Bad news for nervous flyers as turbulence set to INCREASE by 149 percent

Even the hardiest of frequent fliers can get a little bit uneasy when a plane hits turbulence at 35,000 ft.

And for some nervous flyers, the prospect is enough to put them off taking trips altogether.

Now, scientists are warning that bumpy flights are set to become the norm and that those bumps are going to get bigger.

The reason?

Climate change. 

As global warming increases, vertical wind shears of the type that jolt and bump airplanes in flight are predicted to get stronger and more frequent.

These wind shears are known as ‘clear air turbulence’.

And while storms and weather systems can be seen on radar and avoided, clear air turbulence can not.

Until planes are in the midst of it, there are few ways for the pilots to know it is coming. 

According to Paul D Williams, professor of Atmospheric Science in the Department of Meteorology at the University of Reading, the phenomenon will be worse during the winter time and over the North Atlantic Ocean – one of the busiest aviation routes in the world. 

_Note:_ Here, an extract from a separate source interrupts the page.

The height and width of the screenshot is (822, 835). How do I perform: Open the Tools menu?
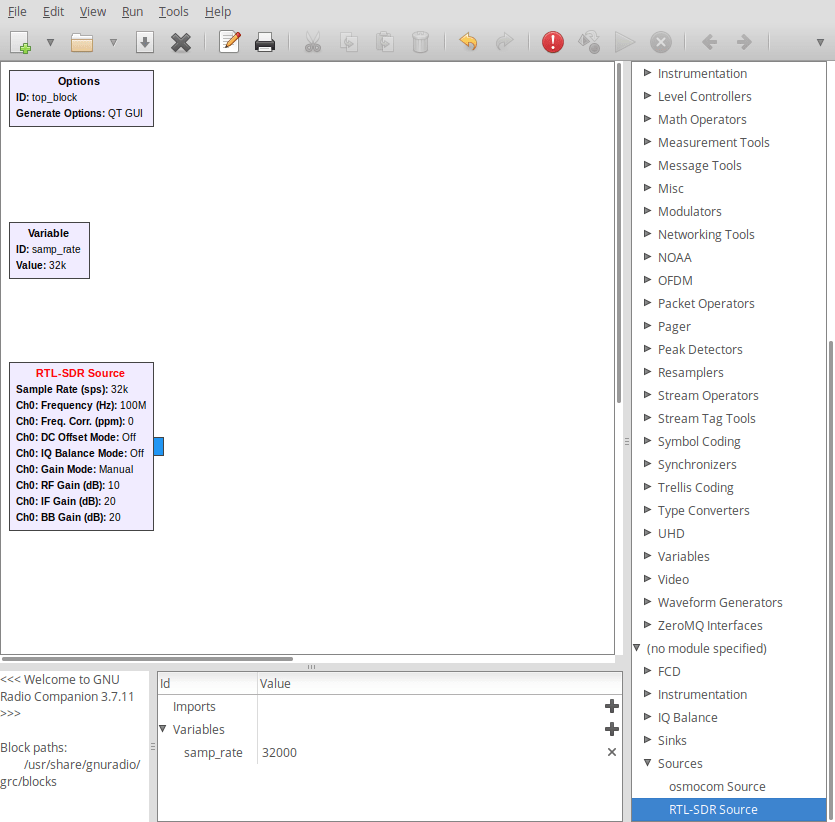coord(173,12)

He says: “The prevalence of transatlantic wintertime clear-air turbulence will increase significantly in all aviation-relevant strength categories as the climate changes.”

Turbulence can range in severity and falls into four categories – light, moderate, severe and extreme.

The potential negative effects hit the headlines recently when a flight from Istanbul to New York encountered severe turbulence over Maine shortly before landing, last week. 

The crew declared an emergency while the Boeing 777 was still in the air, according to the Federal Aviation Administration.

29 people were taken to hospital once the Turkish airlines plane landed safely, including one suffering a broken leg.

An FFA statement read: “Turkish Airlines Flight 1, Boeing 777, landed safely at John F. Kennedy International Airport at 5:35pm after declaring an emergency and reporting that several passengers were injured when the aircraft encountered turbulence.”